> **本文**:

北勢支部12月例会『食×テクノロジーで世界へ』~逆境力と連携力が中小企業を成長させる~

12月3日(金)プラトンホテル四日市に北勢支部12月例会を開催しました。

今回は報告者にミナミ産業(株)代表取締役 南川 勤氏をお招きし、『食×テクノロジーで世界へ』~逆境力と連携力が中小企業を成長させる~をテーマにご報告いただきました。

 

 

苦境からの出発 危機が生んだニッチトップ戦略

豆腐市場の縮小と地域豆腐屋の減少や社内でのトラブルなどもあり廃業寸前のところで継承した南川氏社長。先代がデスクに置いてくれていた1つの記事をきっかけに、経営理念「食を通じて、世界の人たちの健康や平和に貢献する」を掲げて、他社との差別化からニッチトップを目指す戦略に転換されました。

 

販路を広げた連携の力で世界に挑戦

戦略転換を機に南川社長は、自社でできることとできない事を判断し、周囲に協力を要請してできる事業の推進を図るとともに、地域での連携すすめます。産学連携と農商工連携をすすめる中で、卓上鍋『萬来鍋』や独自の粉砕技術の開発し、おからの出ない大豆丸ごと豆腐などを展開し、いまは豆腐ビジネスの多角化経営をすすめています。

> **取り組む課題**:
1/ 本文によると、南川社長がニッチトップを目指す戦略に転換したのはどのような状況と何をきっかけとしてか。1～3文で説明しなさい。
2/ 北勢支部12月例会の報告である本文を、最後の文の後から書き継ぎなさい。
この一覧はここでは使わない。

> **一覧の抜粋**:

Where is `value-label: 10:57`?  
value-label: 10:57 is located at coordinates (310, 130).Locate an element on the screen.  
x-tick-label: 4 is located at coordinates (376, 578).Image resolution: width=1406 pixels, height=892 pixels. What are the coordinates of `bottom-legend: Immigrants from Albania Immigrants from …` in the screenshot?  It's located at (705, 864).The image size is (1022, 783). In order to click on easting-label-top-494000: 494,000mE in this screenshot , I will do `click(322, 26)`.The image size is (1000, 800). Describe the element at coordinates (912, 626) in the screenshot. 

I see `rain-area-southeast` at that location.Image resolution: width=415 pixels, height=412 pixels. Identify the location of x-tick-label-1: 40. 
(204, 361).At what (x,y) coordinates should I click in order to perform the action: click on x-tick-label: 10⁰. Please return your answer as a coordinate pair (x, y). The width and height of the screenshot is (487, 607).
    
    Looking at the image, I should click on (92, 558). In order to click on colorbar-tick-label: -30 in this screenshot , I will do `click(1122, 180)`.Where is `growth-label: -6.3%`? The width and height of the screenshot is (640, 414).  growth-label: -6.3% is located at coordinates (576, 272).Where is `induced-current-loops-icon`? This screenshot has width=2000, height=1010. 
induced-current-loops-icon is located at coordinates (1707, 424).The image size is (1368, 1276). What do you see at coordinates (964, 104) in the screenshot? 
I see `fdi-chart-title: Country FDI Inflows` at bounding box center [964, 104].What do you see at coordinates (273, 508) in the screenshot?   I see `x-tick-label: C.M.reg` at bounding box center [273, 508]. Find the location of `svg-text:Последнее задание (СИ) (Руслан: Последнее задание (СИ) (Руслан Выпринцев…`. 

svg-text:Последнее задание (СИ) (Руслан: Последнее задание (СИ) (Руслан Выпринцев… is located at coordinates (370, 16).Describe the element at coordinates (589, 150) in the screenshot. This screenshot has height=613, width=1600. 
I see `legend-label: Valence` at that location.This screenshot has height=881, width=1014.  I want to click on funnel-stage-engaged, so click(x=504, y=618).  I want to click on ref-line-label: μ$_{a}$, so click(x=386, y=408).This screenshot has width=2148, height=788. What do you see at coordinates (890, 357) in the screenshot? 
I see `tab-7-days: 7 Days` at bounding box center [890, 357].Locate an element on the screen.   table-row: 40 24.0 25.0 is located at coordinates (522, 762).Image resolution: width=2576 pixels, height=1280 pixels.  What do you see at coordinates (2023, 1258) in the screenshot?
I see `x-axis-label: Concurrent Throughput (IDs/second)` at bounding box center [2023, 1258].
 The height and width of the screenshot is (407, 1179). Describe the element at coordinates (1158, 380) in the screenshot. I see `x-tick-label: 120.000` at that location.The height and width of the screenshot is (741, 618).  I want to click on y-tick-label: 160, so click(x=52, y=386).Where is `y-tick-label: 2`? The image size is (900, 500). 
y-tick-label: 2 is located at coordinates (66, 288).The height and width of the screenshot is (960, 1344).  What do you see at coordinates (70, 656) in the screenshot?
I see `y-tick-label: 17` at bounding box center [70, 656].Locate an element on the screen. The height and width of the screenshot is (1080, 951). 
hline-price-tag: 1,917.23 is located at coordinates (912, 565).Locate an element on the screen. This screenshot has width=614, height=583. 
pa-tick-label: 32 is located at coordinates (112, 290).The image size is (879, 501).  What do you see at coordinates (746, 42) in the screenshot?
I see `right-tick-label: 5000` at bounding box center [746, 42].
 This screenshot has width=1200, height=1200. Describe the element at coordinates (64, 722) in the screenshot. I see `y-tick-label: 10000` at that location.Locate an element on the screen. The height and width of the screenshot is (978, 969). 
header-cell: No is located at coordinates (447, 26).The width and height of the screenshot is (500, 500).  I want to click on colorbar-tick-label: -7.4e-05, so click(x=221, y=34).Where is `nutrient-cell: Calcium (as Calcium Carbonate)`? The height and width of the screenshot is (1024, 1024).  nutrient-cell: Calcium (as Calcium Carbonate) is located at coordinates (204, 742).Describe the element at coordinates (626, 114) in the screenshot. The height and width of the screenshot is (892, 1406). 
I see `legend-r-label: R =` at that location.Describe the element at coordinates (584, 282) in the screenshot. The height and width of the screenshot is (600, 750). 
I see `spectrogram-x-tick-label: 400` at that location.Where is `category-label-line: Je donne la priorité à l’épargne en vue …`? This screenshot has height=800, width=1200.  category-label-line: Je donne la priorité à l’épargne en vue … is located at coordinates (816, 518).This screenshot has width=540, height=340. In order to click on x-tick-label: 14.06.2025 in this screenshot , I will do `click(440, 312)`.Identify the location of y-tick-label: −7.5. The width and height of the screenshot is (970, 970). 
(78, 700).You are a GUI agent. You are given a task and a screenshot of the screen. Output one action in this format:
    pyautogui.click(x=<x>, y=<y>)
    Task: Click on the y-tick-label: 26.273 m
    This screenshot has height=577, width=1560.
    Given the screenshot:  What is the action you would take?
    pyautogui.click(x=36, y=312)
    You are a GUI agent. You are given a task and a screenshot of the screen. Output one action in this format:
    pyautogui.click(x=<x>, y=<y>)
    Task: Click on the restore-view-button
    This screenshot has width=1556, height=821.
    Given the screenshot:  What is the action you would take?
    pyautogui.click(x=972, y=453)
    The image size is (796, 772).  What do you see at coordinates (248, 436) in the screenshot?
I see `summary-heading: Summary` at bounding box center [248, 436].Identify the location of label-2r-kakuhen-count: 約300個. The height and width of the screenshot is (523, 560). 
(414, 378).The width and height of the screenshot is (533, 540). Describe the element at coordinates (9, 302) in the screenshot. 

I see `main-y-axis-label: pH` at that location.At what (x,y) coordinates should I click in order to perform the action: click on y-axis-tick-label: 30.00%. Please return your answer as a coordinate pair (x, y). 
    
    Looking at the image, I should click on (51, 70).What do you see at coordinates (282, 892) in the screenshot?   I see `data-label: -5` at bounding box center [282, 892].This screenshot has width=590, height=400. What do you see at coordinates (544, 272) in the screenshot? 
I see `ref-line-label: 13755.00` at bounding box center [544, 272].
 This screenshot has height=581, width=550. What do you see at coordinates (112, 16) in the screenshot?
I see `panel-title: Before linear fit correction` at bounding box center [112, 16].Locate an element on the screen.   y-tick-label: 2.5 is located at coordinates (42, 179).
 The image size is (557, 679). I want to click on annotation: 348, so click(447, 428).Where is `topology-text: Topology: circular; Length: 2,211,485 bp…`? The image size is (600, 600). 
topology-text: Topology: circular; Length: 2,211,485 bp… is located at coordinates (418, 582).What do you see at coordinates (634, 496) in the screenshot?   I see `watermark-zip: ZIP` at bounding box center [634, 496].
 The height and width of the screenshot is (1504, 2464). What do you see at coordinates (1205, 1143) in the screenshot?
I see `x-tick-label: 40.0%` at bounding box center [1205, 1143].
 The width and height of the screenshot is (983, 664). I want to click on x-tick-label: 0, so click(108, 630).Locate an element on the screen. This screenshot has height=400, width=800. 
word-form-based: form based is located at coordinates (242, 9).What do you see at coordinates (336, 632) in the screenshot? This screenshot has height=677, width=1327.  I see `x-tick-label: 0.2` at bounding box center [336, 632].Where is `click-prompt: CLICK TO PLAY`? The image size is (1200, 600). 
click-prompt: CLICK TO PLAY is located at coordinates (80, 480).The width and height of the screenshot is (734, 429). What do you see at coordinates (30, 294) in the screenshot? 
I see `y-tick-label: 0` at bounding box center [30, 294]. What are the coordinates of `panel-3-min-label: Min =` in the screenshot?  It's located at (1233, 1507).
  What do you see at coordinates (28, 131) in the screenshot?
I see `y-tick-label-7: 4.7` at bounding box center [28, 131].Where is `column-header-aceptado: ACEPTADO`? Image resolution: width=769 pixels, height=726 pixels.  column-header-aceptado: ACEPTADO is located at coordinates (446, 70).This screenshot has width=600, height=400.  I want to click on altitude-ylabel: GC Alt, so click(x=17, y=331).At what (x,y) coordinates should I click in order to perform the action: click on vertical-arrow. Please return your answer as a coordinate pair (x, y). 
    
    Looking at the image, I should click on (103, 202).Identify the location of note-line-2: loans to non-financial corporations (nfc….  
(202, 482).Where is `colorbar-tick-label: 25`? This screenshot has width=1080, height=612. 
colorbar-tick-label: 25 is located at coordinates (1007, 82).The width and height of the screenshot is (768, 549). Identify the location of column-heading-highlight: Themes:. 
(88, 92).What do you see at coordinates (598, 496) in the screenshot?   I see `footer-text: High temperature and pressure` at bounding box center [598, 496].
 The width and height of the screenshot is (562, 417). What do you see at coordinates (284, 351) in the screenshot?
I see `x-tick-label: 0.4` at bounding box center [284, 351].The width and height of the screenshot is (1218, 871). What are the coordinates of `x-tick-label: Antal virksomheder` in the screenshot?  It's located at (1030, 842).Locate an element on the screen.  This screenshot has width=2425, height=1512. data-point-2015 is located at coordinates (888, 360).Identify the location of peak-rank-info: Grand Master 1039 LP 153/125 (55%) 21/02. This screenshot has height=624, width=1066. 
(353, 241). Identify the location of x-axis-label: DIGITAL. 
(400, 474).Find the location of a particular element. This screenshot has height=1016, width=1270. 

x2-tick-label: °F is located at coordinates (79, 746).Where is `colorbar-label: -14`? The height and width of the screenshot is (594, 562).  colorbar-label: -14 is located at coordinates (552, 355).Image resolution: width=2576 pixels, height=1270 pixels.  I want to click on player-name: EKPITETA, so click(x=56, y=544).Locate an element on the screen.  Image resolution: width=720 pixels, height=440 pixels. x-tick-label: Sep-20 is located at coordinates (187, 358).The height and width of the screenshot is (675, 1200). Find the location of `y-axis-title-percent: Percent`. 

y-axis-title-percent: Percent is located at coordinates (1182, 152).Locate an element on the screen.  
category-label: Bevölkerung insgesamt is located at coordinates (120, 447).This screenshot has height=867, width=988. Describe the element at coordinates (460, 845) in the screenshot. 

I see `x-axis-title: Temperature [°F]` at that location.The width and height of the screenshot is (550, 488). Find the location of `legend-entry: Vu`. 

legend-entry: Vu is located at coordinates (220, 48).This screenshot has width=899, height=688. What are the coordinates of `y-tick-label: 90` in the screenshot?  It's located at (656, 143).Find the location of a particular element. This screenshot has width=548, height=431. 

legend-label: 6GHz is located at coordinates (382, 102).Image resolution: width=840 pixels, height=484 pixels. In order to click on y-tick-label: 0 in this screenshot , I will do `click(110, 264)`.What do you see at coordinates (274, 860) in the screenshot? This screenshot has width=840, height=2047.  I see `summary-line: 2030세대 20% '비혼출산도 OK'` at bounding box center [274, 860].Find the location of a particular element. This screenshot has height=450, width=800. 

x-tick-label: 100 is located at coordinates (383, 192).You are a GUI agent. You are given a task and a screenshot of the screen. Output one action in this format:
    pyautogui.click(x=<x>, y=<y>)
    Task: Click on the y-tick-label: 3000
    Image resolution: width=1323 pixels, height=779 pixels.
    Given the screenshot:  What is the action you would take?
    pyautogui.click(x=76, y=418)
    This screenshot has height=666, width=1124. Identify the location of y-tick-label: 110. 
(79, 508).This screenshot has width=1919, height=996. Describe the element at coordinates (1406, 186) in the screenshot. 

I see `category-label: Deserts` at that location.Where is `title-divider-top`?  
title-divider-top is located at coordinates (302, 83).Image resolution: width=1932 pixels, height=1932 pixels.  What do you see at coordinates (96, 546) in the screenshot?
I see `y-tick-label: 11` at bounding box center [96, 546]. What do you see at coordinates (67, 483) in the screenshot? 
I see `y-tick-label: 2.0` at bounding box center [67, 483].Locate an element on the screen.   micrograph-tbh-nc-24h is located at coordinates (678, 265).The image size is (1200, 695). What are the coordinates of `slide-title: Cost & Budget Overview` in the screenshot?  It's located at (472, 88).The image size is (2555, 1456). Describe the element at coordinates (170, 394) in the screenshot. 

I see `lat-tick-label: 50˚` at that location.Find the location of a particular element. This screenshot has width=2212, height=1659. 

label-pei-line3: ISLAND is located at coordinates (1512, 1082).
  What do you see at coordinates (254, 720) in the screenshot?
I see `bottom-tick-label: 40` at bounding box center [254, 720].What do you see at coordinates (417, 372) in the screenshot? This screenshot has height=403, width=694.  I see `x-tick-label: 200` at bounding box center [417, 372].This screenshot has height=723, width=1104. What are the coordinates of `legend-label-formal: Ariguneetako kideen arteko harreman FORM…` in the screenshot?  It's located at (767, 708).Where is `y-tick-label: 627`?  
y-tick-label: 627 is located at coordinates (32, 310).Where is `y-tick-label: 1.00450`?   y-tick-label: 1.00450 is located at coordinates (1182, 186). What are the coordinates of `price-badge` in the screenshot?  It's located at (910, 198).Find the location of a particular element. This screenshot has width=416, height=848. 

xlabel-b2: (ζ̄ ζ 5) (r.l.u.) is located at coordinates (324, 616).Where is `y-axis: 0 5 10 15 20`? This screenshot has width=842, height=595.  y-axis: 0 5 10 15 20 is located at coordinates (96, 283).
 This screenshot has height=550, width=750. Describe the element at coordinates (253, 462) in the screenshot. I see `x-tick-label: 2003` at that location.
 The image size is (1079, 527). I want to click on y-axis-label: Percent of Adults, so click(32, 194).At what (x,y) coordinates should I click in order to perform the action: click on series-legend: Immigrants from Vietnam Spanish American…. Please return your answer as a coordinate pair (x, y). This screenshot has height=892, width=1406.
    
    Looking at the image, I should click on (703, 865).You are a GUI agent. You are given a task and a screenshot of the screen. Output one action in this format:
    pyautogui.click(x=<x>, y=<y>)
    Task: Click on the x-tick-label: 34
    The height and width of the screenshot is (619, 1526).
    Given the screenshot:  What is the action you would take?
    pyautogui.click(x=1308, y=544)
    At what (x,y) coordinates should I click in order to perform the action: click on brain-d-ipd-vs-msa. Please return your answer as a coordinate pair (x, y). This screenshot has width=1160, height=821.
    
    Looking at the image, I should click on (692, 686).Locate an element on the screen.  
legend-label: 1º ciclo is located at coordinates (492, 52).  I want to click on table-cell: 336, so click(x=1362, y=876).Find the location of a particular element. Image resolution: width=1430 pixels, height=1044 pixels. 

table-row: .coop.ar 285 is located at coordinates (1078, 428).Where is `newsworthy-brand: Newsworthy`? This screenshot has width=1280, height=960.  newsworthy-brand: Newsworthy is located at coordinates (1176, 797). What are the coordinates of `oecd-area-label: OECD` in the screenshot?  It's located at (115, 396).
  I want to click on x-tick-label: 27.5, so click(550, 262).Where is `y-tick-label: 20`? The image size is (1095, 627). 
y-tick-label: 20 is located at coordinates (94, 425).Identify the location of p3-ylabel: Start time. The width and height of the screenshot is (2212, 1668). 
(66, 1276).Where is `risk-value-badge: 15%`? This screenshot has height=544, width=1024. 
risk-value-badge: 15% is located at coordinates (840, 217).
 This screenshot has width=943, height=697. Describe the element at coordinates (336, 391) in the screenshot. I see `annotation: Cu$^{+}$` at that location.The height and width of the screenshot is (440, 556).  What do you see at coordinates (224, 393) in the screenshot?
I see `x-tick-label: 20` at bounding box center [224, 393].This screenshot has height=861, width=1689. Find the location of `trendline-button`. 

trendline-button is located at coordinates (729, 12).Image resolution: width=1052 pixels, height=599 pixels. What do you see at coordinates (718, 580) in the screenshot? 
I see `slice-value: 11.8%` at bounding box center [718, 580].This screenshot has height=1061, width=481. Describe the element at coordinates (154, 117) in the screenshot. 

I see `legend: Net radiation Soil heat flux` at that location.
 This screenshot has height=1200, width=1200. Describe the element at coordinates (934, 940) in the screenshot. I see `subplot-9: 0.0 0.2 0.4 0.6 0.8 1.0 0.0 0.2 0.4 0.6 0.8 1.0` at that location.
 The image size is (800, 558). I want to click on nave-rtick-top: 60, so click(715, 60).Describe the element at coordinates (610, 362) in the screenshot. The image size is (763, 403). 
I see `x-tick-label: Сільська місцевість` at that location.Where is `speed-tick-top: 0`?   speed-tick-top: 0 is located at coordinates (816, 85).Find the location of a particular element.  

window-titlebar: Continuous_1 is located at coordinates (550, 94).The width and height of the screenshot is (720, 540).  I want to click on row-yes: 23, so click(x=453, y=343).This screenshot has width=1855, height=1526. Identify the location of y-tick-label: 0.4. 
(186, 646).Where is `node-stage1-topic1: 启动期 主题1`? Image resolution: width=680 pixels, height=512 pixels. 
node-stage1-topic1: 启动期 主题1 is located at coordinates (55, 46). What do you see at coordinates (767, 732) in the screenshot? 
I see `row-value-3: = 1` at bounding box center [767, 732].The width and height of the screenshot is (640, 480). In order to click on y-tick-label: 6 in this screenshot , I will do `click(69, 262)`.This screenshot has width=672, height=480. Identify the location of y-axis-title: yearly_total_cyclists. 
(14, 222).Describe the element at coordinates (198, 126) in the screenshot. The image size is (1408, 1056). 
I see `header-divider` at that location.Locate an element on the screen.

> **課題の解答**:
1/ 豆腐市場の縮小や地域の豆腐屋の減少、社内でのトラブルなどで会社が廃業寸前の状態にあったとき、南川氏は事業を継承した。先代がデスクに置いてくれていた1つの記事をきっかけに経営理念を掲げ、他社との差別化からニッチトップを目指す戦略に転換した。

2/
国内での食品業界の中でも豆腐製造の事業者の減少は著しく、この20年で約1/3に減少。一方で海外での日本食需要が拡大していることから世界に目を向け、豆腐の伝道師としてNY・LA・香港・シンガポールなど様々な国での展示会に出展や体験型PRマーケティングを行い、大豆・豆腐の魅力を伝えるとともに、現地レストランとの取引を増やし、海外での市場を切り拓いてこられました。現在はこれまでに培ってきたノウハウ・知識をもとに貿易コンサルティングを行う萬来トレーディングコンサルタントをはじめ香港・台湾・フランス・ベトナムなどにグループ関連会社を置かれています。

 

 

食×テクノロジー=フードテックと取り組む社会的課題

10年ほど前に出版された「モダニスト・キュイジーヌ」をきっかけに、「料理はサイエンス」とプログラマーたちが食の分野に注目し始めたことから、農業・代替ミートの開発など最新のテクノロジーを食領域の課題解決や発展に生かす「フードテック」によるイノベーションが世界中で過熱し、700兆円市場へと急成長しています。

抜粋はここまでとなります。